Many web scrapping tutorials on the web currently focus on using BeautifulSoup to scrape websites. However, JavaScript is becoming increasingly common on many websites. As a result, site content is dynamically loaded and BeautifulSoup no longer suffices. While some tutorials have moved toward using selenium to scrap websites that are dynamically loaded, many do not cover how to scrap JavaScript tables. Using selenium to load the page and then using BeautifulSoup to extract the HTML source is not sufficient as these tables may not be found in the source code. In this article, we will look at how we can extract such tables.

JavaScript rendered tables

We will be using TDAmeritrade’s trade confirmations table as an example. The tables on this page are loaded dynamically.

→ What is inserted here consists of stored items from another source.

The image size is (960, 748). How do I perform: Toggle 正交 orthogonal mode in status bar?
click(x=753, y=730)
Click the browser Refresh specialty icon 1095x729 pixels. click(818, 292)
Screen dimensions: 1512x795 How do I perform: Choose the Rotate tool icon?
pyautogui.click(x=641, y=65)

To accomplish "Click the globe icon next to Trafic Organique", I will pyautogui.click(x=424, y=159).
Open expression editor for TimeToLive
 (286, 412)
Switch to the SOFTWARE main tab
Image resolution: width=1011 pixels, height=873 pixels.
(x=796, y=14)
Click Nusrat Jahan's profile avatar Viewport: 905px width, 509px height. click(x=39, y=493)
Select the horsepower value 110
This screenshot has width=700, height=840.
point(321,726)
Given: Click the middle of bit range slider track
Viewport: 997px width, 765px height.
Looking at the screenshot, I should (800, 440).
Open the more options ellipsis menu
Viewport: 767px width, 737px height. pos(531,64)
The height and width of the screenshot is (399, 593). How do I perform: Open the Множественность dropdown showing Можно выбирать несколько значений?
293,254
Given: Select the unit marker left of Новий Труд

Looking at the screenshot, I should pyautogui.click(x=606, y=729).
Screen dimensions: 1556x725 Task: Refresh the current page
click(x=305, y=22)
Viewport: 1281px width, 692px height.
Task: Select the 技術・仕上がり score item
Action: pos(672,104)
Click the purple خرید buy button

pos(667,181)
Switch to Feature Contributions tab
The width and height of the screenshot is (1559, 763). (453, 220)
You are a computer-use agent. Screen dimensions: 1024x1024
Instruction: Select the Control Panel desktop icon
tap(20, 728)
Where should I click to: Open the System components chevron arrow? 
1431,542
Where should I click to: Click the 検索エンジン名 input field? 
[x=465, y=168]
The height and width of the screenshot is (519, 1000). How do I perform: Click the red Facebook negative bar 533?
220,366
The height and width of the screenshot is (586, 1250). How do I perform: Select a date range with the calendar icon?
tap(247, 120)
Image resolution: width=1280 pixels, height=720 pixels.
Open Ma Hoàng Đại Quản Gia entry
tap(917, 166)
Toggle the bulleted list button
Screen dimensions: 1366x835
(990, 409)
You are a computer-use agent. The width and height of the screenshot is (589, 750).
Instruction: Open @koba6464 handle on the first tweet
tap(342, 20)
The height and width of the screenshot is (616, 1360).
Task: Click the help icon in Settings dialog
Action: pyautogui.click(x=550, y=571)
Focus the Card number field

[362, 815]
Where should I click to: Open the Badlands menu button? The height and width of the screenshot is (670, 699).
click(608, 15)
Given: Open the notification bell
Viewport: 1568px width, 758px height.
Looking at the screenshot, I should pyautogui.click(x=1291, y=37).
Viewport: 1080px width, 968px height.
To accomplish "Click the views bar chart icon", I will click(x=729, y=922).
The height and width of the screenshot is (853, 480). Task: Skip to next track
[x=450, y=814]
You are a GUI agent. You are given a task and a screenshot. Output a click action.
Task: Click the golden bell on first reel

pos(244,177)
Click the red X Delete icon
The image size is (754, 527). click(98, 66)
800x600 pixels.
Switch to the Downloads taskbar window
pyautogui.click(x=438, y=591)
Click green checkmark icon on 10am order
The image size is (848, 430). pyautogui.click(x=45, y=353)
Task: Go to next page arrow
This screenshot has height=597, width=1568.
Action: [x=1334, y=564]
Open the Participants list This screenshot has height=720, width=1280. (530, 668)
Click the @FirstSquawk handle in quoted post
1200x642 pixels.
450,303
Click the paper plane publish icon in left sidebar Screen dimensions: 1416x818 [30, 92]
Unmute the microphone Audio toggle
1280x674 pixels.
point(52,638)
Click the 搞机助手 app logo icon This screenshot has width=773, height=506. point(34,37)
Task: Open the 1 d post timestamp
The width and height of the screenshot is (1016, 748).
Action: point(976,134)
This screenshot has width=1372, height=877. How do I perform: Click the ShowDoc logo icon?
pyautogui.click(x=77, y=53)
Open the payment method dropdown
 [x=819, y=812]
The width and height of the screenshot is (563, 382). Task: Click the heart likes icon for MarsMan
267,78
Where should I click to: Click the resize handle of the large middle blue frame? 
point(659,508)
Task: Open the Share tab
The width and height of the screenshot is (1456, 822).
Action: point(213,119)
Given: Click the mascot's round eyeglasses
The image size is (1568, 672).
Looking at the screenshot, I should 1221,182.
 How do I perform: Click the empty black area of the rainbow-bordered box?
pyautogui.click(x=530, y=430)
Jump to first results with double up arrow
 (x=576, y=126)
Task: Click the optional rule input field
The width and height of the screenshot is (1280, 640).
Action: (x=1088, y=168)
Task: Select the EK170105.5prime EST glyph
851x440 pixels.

Using selenium, we can access the page as such.

# create driver to access tdameritrade
driver = webdriver.Chrome()

driver.get(r"https://invest.tdameritrade.com.sg/tdaa/index.html#!/accountLobby/statements/confirms")

# wait for all javascript elements to load
driver.implicitly_wait(20)

This gives us a table of trade confirmations that look like this:

image

Despite the table loading, if you check the source of the page, you will see that the tables are not in the page HTML source. This is due to the table being rendered using JavaScript and hence not appearing in the source code. You can observe this by inspecting the page (CTRL+SHIFT+I) and selecting the table.

image

As you can see, the entire table is contained within “account-summary-block”. This does not show up in page source, which is unfortunate because all the data that we want is inside that block.

Using Selenium’s get_attribute

The way to workaround this then is to first select the table using selenium’s id selection. Following which, we then use the “get_attribute” method to get the innerhtml attribute of the table. This allows us to access the previously unexpended source code within the “account-summary-block” object.

# retrieve html info
tags = driver.find_element_by_class_name('account-summary-table')
html = tags.get_attribute('innerHTML')
soup = BeautifulSoup(html, "html.parser")

Only after we have done this can we then use BeautifulSoup in the usual ways to extract the html source and begin working on the tables. A useful function that I found here then allows us to parse the html table and create a pandas dataframe from it.

Conclusion

So, just a very short article (more so to remind myself!) on how to scrape data from JavaScript-rendered tables, particularly if they are nested and do not show up in the source code. Thanks for reading!